Print every line of the data exactly as shown.

━━━━━━

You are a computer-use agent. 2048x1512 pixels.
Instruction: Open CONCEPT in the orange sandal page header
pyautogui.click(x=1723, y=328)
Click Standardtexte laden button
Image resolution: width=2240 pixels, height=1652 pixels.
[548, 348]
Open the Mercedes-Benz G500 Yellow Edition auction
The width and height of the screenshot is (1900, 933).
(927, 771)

━━━━━━

Your solution:
You are a computer-use agent. 2048x1512 pixels.
Instruction: Open CONCEPT in the orange sandal page header
pyautogui.click(x=1723, y=328)
Click Standardtexte laden button
Image resolution: width=2240 pixels, height=1652 pixels.
[548, 348]
Open the Mercedes-Benz G500 Yellow Edition auction
The width and height of the screenshot is (1900, 933).
(927, 771)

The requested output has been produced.